The World’s Most Satisfying Checkbox is a checkbox you’ve just checked off

For all that I'm not particularly excited by the story of The World's Most Satisfying Checkbox,1 I'm glad that stories are being written illustrating the latest swing of the pendulum away from the trend for flat design.2

I'm making a note of this here on my decidedly old school tech blog. We have so much to learn from their brave and daring experiment.


  1. For the last few months I've found myself tracking as much of my daily grind as possible via simple, portable Markdown files, including using task list items I can check off as I go. I no longer feel the need to have all my daily tasks try to grab my attention via notifications and alarms, which is a huge win. The sensory overload if I ever install a plugin that retrofits Obsidian or Drafts with a variant of what the Not Boring team are doing to checkboxes might just finish me (or at least my iPad Mini) off. 

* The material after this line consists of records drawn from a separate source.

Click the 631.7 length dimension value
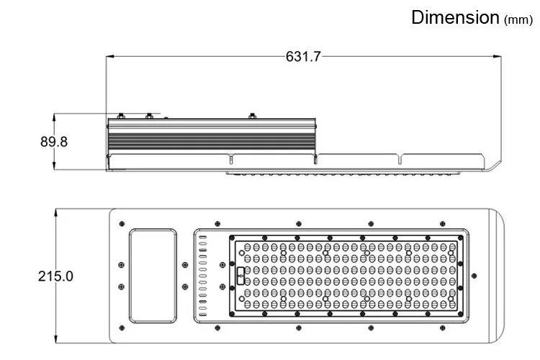click(303, 56)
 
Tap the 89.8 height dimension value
click(54, 142)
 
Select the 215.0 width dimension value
click(55, 276)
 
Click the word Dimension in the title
click(455, 17)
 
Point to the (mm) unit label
click(518, 19)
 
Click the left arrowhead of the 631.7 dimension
click(110, 56)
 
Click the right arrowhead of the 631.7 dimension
click(497, 56)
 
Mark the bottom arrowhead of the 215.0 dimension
click(55, 339)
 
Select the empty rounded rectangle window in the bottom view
click(153, 276)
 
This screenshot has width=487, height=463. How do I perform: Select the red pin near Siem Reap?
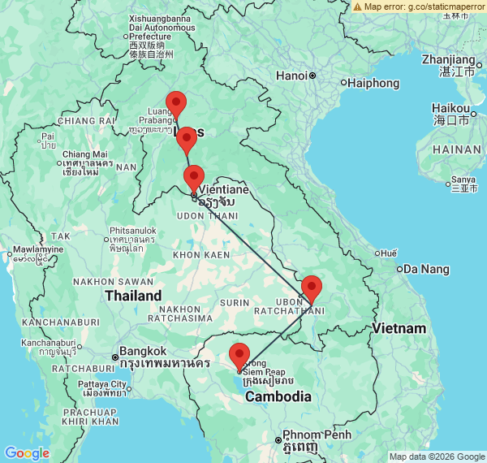[239, 356]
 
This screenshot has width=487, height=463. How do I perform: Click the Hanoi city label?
[291, 76]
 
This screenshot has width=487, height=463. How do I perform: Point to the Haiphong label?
[374, 83]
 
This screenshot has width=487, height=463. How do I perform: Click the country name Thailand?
[132, 296]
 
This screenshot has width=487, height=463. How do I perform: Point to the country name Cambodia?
[278, 396]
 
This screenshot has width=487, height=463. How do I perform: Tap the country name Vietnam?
[399, 328]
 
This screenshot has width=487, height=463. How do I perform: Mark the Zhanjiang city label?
[448, 59]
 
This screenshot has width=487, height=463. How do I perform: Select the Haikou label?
[450, 108]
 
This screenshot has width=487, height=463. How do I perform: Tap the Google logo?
[27, 452]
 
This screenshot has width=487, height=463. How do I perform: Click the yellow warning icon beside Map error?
[357, 6]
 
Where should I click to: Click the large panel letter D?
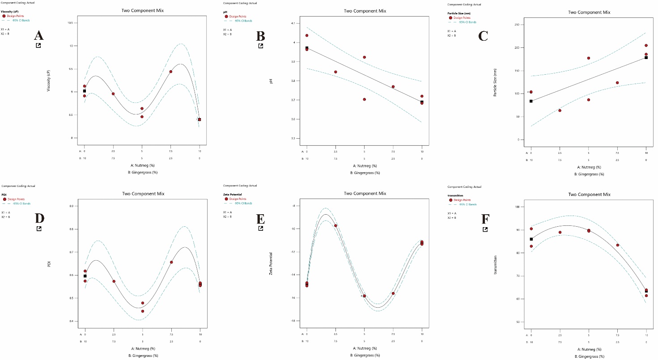tap(39, 218)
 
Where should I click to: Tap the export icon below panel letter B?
tap(261, 46)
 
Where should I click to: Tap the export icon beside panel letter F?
tap(485, 229)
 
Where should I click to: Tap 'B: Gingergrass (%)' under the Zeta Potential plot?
tap(365, 356)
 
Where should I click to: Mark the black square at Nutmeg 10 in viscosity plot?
tap(200, 119)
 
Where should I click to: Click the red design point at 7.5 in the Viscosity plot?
tap(170, 72)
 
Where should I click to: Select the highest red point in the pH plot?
tap(307, 35)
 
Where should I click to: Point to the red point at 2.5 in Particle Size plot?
tap(560, 110)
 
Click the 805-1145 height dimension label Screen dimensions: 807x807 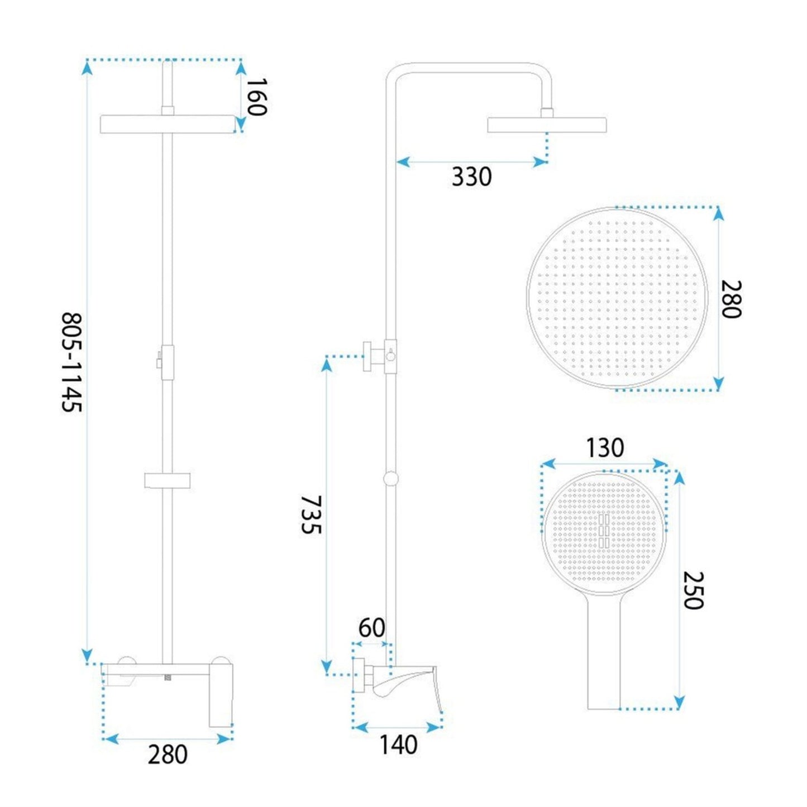tap(71, 362)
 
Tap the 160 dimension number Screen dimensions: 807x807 tap(256, 97)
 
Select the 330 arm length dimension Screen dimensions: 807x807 tap(471, 176)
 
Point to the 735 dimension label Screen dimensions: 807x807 tap(312, 515)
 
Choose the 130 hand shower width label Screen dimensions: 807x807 tap(604, 448)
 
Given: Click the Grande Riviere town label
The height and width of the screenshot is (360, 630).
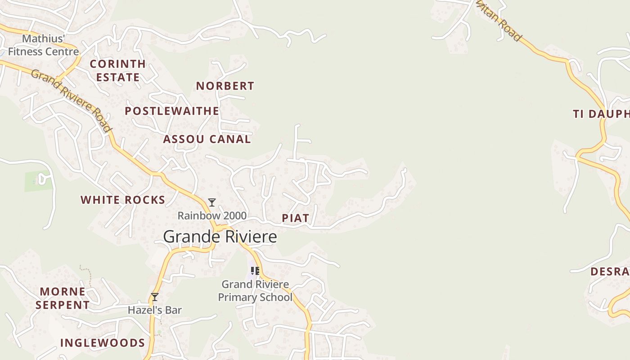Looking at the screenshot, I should tap(220, 237).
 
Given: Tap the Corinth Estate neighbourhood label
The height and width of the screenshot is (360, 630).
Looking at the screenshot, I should tap(118, 71).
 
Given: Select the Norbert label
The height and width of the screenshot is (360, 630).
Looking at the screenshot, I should tap(225, 86).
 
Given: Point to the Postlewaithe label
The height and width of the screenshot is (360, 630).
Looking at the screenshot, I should tap(172, 111).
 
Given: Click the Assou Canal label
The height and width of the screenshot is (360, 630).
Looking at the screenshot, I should tap(207, 140).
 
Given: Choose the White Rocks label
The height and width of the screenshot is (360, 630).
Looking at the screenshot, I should tap(123, 200).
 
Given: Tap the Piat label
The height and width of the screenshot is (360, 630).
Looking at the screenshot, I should tap(295, 218).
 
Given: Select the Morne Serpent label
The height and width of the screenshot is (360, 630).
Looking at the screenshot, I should tap(63, 298).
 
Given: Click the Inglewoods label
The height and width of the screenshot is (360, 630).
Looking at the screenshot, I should tap(103, 343).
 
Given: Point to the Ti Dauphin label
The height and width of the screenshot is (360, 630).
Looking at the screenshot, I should tap(601, 114).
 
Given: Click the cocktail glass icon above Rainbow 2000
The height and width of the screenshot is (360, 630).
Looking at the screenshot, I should tap(212, 202).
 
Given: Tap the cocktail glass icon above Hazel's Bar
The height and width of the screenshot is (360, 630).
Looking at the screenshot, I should tap(155, 297).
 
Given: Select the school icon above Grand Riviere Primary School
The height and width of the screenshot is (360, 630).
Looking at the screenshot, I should tap(255, 270).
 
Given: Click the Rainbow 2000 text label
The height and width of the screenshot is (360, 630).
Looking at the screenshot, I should tap(212, 216).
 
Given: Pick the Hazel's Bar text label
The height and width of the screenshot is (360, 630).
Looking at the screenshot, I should tap(155, 310).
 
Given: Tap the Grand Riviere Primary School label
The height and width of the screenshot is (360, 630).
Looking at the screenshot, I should tap(255, 291).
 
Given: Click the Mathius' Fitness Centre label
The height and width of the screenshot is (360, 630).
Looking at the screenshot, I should tap(44, 45).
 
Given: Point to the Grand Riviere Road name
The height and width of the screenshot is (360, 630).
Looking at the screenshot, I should tap(71, 100).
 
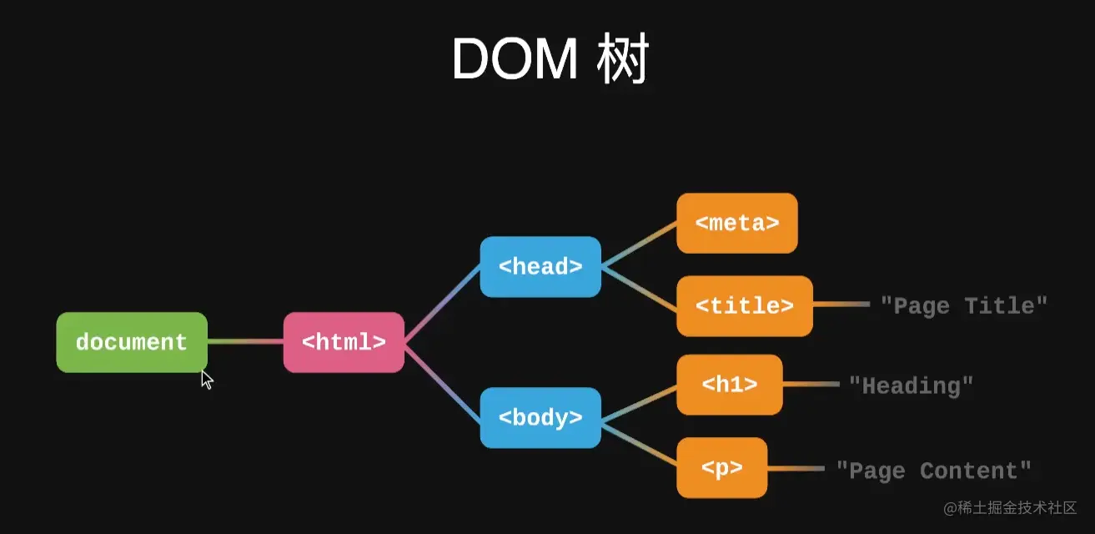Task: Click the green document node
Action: coord(132,342)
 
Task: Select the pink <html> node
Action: coord(344,342)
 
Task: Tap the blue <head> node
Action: coord(540,267)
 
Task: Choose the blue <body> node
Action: coord(540,418)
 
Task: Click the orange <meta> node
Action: coord(737,224)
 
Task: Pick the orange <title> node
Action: coord(744,306)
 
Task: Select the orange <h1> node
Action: coord(730,385)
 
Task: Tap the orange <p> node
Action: coord(721,468)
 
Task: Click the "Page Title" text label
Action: coord(963,306)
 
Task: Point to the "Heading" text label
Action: coord(911,385)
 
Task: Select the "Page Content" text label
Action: coord(934,471)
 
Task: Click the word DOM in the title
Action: coord(514,60)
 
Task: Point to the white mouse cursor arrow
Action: coord(207,380)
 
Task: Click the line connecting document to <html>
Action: coord(245,341)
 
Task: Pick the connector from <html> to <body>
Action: coord(442,380)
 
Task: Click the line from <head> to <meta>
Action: coord(639,245)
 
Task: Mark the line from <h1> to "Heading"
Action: coord(811,385)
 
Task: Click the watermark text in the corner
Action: coord(1010,508)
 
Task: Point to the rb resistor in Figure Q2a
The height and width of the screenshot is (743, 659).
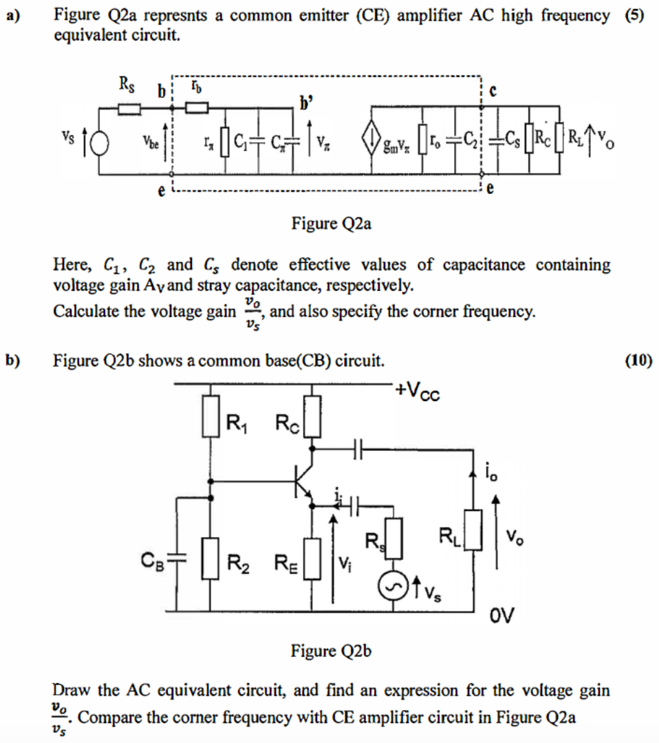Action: (197, 107)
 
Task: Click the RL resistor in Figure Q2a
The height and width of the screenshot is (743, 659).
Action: (561, 141)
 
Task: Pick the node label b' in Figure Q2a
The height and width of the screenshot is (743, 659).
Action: (303, 105)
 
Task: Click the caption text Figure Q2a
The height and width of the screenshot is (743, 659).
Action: (332, 224)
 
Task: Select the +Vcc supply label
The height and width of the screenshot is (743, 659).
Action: (418, 391)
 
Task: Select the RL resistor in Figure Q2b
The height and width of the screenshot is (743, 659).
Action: (474, 530)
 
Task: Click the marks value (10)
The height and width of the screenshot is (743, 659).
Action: (639, 360)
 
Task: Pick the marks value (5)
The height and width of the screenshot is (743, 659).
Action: (634, 17)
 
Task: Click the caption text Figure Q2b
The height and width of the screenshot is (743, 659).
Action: (332, 651)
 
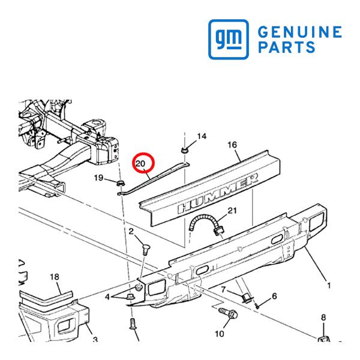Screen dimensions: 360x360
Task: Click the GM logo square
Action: point(229,39)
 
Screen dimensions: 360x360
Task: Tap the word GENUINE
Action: point(300,32)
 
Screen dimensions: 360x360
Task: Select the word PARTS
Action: point(287,47)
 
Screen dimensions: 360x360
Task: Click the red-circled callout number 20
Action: point(140,163)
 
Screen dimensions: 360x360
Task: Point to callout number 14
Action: point(202,136)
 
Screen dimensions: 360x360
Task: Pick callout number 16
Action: point(232,145)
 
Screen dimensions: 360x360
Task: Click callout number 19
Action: point(99,178)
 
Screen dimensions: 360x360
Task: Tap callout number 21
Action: point(232,211)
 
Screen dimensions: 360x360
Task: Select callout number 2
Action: point(131,231)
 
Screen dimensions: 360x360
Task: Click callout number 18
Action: point(55,277)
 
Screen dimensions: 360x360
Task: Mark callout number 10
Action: point(219,334)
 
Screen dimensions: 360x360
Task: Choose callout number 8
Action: point(323,317)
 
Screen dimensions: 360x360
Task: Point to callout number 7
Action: point(224,290)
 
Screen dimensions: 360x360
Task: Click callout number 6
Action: point(274,296)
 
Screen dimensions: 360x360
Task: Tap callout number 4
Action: point(107,297)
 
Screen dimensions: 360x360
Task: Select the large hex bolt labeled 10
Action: point(228,313)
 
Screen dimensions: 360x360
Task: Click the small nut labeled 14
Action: point(184,151)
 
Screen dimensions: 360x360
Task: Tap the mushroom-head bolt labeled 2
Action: point(146,250)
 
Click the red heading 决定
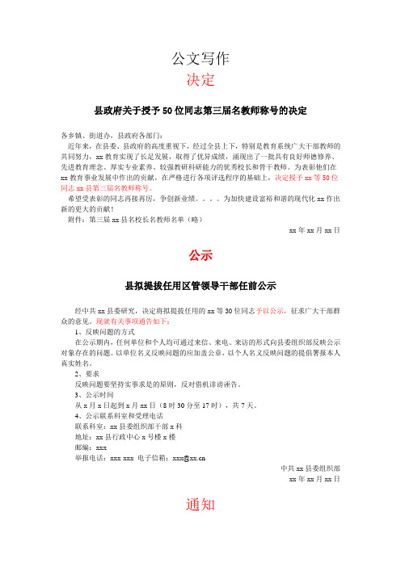[200, 80]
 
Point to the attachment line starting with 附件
[133, 218]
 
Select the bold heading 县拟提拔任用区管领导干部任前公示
[200, 286]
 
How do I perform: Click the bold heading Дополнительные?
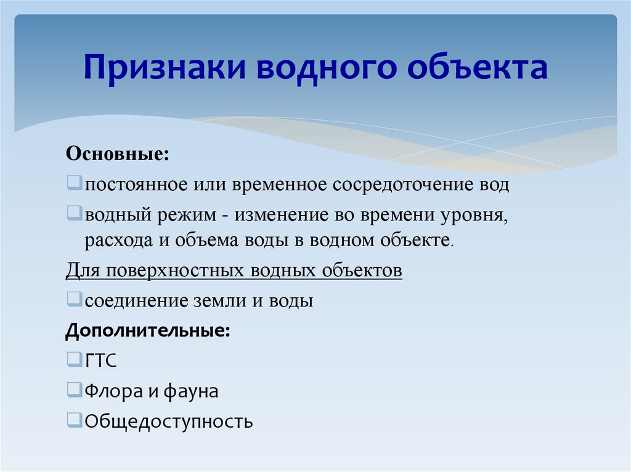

  2. At work, where we have to use severely locked-down Windows 10 machines it's very different. I can type all the Markdown text I like, but I can't access a half-decent Markdown editor without breaking all our rules about not storing work content on an unapproved cloud service so as I very much do not want to mix work and my private computing I am OK with that. There's an increasing focus on a) stamping out stuff created by teams using tool we had access to like, well, Microsoft Access, and b) shoehorning as much as possible of what we do into one corner or another of Microsoft Teams, even when it's duplicating stuff we already do via email and the intranet anyway. I commented to a colleague yesterday that it's reminiscent of a few years ago when we went through a period of Trello being the new hotness. That phase faded after the managers who had been Trello enthusiasts moved on and the focus shifted to tools that our organisation was officially signed up for (and which, to be fair, were hooked into our existing systems in a way that free-accounts-only Trello users could not be) but I don't think we'll be escaping the grip of Microsoft Teams (which is to say, Microsoft Teams-plus-whatever-other-functionality-can-shoehorn-in-so-procurement-checklists-can-be-satisfied) quite so easily.